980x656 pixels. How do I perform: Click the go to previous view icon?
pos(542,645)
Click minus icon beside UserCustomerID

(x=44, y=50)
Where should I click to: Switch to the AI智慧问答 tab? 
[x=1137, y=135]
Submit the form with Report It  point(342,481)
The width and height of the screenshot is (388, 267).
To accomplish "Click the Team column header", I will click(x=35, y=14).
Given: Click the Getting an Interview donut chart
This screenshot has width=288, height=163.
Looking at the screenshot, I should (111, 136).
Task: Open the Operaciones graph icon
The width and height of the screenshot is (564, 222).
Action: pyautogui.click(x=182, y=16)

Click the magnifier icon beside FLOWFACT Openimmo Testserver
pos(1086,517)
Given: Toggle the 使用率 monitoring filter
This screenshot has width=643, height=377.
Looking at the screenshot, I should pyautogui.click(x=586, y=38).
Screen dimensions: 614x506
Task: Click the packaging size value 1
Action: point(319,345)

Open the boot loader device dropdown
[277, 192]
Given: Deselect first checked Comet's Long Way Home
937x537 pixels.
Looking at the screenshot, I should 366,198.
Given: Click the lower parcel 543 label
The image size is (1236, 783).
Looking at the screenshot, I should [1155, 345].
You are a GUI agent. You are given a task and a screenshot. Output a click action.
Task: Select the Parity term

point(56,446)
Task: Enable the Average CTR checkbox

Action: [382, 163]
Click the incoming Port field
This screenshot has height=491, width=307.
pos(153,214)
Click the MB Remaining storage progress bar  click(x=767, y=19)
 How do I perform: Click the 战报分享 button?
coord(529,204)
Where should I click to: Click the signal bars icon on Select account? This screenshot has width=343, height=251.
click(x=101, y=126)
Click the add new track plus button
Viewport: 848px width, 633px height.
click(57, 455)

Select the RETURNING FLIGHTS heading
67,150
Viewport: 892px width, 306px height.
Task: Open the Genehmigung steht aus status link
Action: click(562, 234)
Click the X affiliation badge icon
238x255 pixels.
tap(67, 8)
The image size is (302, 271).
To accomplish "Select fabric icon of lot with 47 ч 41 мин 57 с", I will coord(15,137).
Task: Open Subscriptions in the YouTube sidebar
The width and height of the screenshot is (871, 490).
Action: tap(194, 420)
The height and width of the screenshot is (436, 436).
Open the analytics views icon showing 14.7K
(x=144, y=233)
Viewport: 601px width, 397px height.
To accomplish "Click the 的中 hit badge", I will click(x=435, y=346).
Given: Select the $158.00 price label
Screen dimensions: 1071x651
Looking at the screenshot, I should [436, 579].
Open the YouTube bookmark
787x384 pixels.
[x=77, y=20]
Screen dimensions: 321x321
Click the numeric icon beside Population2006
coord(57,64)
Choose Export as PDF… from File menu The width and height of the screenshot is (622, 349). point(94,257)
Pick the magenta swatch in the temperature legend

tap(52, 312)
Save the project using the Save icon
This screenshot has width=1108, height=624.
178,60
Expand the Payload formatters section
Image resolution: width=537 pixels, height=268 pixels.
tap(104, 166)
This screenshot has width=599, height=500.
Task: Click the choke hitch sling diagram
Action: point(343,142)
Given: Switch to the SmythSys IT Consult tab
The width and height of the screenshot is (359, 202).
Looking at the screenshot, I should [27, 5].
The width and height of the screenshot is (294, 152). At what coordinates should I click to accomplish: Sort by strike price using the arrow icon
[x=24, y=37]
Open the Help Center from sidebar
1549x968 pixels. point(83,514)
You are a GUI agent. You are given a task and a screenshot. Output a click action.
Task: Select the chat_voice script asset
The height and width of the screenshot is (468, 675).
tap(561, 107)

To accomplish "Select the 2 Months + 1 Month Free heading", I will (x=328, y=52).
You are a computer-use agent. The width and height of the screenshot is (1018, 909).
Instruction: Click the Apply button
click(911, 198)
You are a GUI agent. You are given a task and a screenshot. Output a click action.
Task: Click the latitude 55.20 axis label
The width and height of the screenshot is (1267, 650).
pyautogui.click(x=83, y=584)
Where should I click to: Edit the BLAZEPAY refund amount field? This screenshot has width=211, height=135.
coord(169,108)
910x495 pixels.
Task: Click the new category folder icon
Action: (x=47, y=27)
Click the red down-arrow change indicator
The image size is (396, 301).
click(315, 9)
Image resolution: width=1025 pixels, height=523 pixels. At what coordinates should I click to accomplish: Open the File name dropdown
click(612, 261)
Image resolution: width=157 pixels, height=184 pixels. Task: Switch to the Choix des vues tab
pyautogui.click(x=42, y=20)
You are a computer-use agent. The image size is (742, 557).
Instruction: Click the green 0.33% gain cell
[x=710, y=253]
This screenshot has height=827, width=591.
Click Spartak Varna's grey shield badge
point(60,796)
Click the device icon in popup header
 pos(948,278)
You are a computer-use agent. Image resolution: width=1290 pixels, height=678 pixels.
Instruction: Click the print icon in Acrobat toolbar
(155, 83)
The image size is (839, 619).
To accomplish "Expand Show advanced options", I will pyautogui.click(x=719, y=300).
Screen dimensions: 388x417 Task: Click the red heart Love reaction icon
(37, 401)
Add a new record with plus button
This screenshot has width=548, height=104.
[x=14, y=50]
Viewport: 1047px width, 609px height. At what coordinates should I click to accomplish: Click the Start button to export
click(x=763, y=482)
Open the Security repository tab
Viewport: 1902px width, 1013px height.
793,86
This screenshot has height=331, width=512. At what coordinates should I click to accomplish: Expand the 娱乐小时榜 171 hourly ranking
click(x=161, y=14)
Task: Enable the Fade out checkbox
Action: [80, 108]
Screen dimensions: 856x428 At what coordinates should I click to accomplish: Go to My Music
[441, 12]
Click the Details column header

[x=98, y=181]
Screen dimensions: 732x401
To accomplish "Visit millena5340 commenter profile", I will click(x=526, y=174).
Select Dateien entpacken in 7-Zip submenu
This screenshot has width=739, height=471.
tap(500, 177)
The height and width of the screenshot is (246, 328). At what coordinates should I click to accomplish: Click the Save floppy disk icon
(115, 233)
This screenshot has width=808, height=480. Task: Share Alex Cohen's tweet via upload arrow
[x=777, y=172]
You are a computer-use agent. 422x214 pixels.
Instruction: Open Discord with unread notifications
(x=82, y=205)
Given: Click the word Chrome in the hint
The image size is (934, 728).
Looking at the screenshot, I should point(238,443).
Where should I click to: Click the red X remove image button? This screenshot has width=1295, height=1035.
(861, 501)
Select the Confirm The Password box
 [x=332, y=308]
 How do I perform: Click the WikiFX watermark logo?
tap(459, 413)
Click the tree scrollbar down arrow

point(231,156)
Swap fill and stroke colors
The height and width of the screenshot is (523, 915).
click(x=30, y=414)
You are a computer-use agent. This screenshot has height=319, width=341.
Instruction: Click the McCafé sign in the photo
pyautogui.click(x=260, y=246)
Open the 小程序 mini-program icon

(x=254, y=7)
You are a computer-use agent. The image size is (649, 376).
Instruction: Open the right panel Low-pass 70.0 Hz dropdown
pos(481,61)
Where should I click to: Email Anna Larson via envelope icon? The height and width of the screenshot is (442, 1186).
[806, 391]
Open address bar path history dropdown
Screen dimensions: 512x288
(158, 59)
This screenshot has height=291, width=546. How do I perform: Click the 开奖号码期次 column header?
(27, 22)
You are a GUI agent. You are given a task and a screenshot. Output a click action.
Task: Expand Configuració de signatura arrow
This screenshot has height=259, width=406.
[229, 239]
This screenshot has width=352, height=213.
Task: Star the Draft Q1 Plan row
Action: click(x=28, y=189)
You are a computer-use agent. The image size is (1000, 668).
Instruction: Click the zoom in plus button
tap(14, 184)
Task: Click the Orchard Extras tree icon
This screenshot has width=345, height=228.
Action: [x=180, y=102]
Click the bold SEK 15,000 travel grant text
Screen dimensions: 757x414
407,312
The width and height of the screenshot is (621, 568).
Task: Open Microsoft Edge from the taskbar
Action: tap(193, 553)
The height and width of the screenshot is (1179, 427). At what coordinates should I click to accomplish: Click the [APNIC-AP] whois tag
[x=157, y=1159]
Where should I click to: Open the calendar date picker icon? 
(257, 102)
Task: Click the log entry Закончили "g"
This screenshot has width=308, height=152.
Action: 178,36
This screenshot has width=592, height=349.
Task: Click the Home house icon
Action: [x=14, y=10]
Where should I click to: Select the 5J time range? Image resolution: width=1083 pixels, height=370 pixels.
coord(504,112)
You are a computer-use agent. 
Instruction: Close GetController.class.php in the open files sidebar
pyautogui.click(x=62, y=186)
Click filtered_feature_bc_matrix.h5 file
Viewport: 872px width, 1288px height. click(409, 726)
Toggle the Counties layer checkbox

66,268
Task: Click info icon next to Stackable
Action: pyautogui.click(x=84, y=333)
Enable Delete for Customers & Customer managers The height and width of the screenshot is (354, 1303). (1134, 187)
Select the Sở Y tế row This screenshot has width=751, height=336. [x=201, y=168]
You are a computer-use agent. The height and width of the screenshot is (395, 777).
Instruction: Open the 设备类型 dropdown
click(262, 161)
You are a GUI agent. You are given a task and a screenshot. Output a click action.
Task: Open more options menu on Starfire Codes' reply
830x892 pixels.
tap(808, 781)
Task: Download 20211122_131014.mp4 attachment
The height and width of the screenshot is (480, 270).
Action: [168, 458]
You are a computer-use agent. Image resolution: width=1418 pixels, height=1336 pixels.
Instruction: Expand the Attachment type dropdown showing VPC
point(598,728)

-------

▶ **REQUIREMENTS**
Rewrite everything from the line containing "The width and height of the screenshot is (388, 267)." down to the line containing "I will coord(15,137).", swapping "magnifier" for "search" and leaving all else unchanged.

▶ **THE RESPONSE**
The width and height of the screenshot is (388, 267).
To accomplish "Click the Team column header", I will click(x=35, y=14).
Given: Click the Getting an Interview donut chart
This screenshot has width=288, height=163.
Looking at the screenshot, I should (111, 136).
Task: Open the Operaciones graph icon
The width and height of the screenshot is (564, 222).
Action: pyautogui.click(x=182, y=16)

Click the search icon beside FLOWFACT Openimmo Testserver
pos(1086,517)
Given: Toggle the 使用率 monitoring filter
This screenshot has width=643, height=377.
Looking at the screenshot, I should pyautogui.click(x=586, y=38).
Screen dimensions: 614x506
Task: Click the packaging size value 1
Action: point(319,345)

Open the boot loader device dropdown
[277, 192]
Given: Deselect first checked Comet's Long Way Home
937x537 pixels.
Looking at the screenshot, I should 366,198.
Given: Click the lower parcel 543 label
The image size is (1236, 783).
Looking at the screenshot, I should [1155, 345].
You are a GUI agent. You are given a task and a screenshot. Output a click action.
Task: Select the Parity term

point(56,446)
Task: Enable the Average CTR checkbox

Action: [382, 163]
Click the incoming Port field
This screenshot has height=491, width=307.
pos(153,214)
Click the MB Remaining storage progress bar  click(x=767, y=19)
 How do I perform: Click the 战报分享 button?
coord(529,204)
Where should I click to: Click the signal bars icon on Select account? This screenshot has width=343, height=251.
click(x=101, y=126)
Click the add new track plus button
Viewport: 848px width, 633px height.
click(57, 455)

Select the RETURNING FLIGHTS heading
67,150
Viewport: 892px width, 306px height.
Task: Open the Genehmigung steht aus status link
Action: click(562, 234)
Click the X affiliation badge icon
238x255 pixels.
tap(67, 8)
The image size is (302, 271).
To accomplish "Select fabric icon of lot with 47 ч 41 мин 57 с", I will coord(15,137).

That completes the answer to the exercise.